The Hulk (2003). Staying with the massive scope of Crouching Tiger, but nothing else, Lee next made The Hulk, a brooding, over-long summer tentpole. While the film was widely considered a failure, prompting another big-budget incarnation of Marvel's famous green menace just five years later, no one could fault Lee for continuing to reinvent himself, to stretch the limits of his capabilities. Lee's second adaptation of wildly popular source material is as different from his first (Sense and Sensibility) as can be, involving the use of special effects and comic book panels, and creating some truly memorable moments in a generally forgettable film.

Brokeback Mountain (2005). Lee returned to universal critical acclaim with yet another tectonic shift in his themes, Brokeback Mountain. The story of two cowboys who discover their love for each other on a variety of "fishing trips" in Wyoming of the 1960s and 1970s, Brokeback Mountain was the most talked about movie of 2005, with good reason. Not only did it contain one of the most prominent central gay relationships ever featured in a mainstream film, but it also boasted gorgeous cinematography and a quartet of indelible performances (Heath Ledger, Jake Gyllenhaal, Michelle Williams, Anne Hathaway). The film was sure to win best picture until Crash, elevated by a suddenly gay-averse silent majority of the Academy, swooped in to unjustly claim the statue.

Lust, Caution (2007). Back to China for Lee, but again in a whole new context. This film, which I did not see, takes place in Japanese-occupied Shanghai before and during World War II, and involves some kind of dramatic society. The film received rave reviews from certain critics, but was not widely seen. Without having seen Lust, Caution I can't venture a guess as to any ways it may be similar to his trio of early films that I also didn't see, but it's certainly different from anything he'd done since coming to Hollywood.

Taking Woodstock (2009). And back to U.S. history again. (In fact, it's starting to seem like the only thing Lee can't do is set a movie in the present day, The Hulk notwithstanding). Lee brings his trademark human sensitivity to what turns out to be an intimate story of personal growth, set within the context of the largest and most famous concert in American history. Again proving his strength with actors -- the bread and butter of the job -- Lee coaxes a totally naturalistic performance out of Demetri Martin, heretofore known primarily as an eccentric standup comedian.

There may be some meeting point -- at least chronologically -- between Taking Woodstock and The Ice Storm, as Woodstock marks the beginning of a liberating sexual awareness, and Ice Storm marks the symbolic end of it. But with Lee, as ever, you really have to stretch if you want to go so far as to label a particular project as similar in any way, except this: Even in such films as The Hulk, Lee cares deeply about the complexities of human relationships. In that film, it may have been to his detriment -- The Hulk's audience just wanted to see the big guy smash things, and didn't want all the touchy-feely relationship stuff between Eric Bana and Jennifer Connelly.
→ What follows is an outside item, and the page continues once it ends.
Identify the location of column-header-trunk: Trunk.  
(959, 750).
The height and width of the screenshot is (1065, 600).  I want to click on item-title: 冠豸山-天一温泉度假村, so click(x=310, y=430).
But that's the thing that's so interesting about Lee -- his failings are a lot more fascinating than other people's successes. If universal acclaim were all that Lee desired, he could easily take a safer, more predictable path, and be assured he'd always get good notices based on the strength of his craftsmanship alone.

That, however, is not what makes an artist. An artist is someone who continually challenges himself, is never content resting on laurels. An artist is someone unpredictable, impossible to pin down. An artist takes risks and damns consequences. Lee has walked up to the limits of commercial viability and stared over that edge into the abyss. He's been willing to risk the thing that's most important to an artist: a platform for his work. Yet studios have continued giving him money to make the films he wants to make, whatever they may be about.

And like all good and pure lovers of film, Ang Lee is interested in a wide array of different stories.

I can't wait to see which one he makes next.

2 comments:

Lord Vader said...

I'd put Danny Boyle in the same category as Ang Lee - he's a director who's never gone over the same ground twice.

Derek Armstrong said...

Well, except that A Life Less Ordinary and Sunshine are basically the exact same movie. What?